If all goes as planned, it’ll be able to cruise at 65,000 feet for up to four days. Plus, it looks kinda cute. How hard would it be to airbrush him into this picture?
On the other hand, the visual similarity of Phantom Eye to a cartoon bomb strapped to a wing is evidence of its genesis in the bowels of Boeing Defense, Space & Security. Darryl Davis, president of Boeing Phantom Works (and who doesn’t dream, really, of having that title on your business card), is quoted as saying Phantom Eye will usher in a new era of “persistent intelligence, surveillance and reconnaissance,” and offer “game-changing opportunities for our military, civil and commercial customers.”

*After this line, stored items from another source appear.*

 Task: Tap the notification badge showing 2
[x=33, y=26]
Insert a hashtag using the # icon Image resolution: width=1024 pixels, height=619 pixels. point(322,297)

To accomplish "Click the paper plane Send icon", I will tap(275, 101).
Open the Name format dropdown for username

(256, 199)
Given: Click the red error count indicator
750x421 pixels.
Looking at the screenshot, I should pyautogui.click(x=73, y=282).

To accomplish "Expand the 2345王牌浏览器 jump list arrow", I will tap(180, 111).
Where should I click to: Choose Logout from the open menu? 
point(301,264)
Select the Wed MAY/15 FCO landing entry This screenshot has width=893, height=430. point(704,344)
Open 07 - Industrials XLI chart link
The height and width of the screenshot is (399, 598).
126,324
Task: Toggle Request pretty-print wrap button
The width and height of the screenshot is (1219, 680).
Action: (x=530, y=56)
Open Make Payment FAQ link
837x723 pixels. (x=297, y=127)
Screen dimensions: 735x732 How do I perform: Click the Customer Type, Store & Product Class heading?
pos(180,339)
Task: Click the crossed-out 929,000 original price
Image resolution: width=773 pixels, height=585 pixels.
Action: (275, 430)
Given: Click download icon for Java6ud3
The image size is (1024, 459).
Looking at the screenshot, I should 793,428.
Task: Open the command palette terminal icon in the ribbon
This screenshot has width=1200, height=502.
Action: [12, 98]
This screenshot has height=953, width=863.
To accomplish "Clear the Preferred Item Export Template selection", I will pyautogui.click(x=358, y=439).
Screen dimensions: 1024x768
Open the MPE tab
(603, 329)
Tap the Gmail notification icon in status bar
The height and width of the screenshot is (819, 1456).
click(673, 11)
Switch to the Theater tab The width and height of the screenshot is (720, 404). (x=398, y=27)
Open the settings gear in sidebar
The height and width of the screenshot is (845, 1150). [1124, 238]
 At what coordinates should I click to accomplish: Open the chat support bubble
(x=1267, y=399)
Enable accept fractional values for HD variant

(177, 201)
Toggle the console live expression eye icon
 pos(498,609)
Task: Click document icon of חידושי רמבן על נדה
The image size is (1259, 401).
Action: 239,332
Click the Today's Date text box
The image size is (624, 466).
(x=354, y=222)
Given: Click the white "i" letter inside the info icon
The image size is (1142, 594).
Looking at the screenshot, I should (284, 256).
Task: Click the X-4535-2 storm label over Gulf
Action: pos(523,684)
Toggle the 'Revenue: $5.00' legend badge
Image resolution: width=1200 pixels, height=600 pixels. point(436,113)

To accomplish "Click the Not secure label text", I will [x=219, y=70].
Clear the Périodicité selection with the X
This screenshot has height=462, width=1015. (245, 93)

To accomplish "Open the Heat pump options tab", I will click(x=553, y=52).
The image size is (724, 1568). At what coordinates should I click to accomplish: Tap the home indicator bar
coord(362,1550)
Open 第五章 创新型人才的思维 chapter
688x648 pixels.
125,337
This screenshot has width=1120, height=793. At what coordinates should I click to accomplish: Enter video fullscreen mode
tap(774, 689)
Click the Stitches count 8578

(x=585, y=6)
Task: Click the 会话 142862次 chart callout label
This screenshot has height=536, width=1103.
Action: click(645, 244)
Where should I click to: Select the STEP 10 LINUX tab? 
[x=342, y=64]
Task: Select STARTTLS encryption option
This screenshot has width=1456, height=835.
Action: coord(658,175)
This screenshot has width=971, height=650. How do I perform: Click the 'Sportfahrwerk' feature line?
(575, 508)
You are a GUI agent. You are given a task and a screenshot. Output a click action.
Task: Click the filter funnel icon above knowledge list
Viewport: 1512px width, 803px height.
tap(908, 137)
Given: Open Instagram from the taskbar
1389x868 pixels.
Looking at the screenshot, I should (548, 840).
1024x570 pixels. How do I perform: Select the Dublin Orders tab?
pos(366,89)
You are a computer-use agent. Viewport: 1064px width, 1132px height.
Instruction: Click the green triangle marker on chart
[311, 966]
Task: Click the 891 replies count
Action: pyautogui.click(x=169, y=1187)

With their 150-foot wingspan, future Phantom Eyes are envisioned as criss-crossing the globe at 150 knots (carrying up to a 450-pound payload). Boeing’s goal is to extend the craft’s time-in-air from four days to ten, so that three to four Eyes are all that would be necessary to provide portable global surveillance and communications. (Somewhere, Enemy of the State‘s keyhole satellite is sulking.)
Back on the ground of the present-day, there’s still a lot of work to do. The first Phantom Eye test flight should come in early 2011. So hurry up and do your super-nefarious before then. In the meantime, we can hope this puts pressure on leadership resistant to a Manhattan-Project-style clean energy push.
Seriously, Ford Ranger engines converted to hydrogen, turbocharged, capable of powering a plane for four days, and our first use of this engineering feat will be to spy on people. Sigh. If it weren’t for the military applications, we’d never have nice things.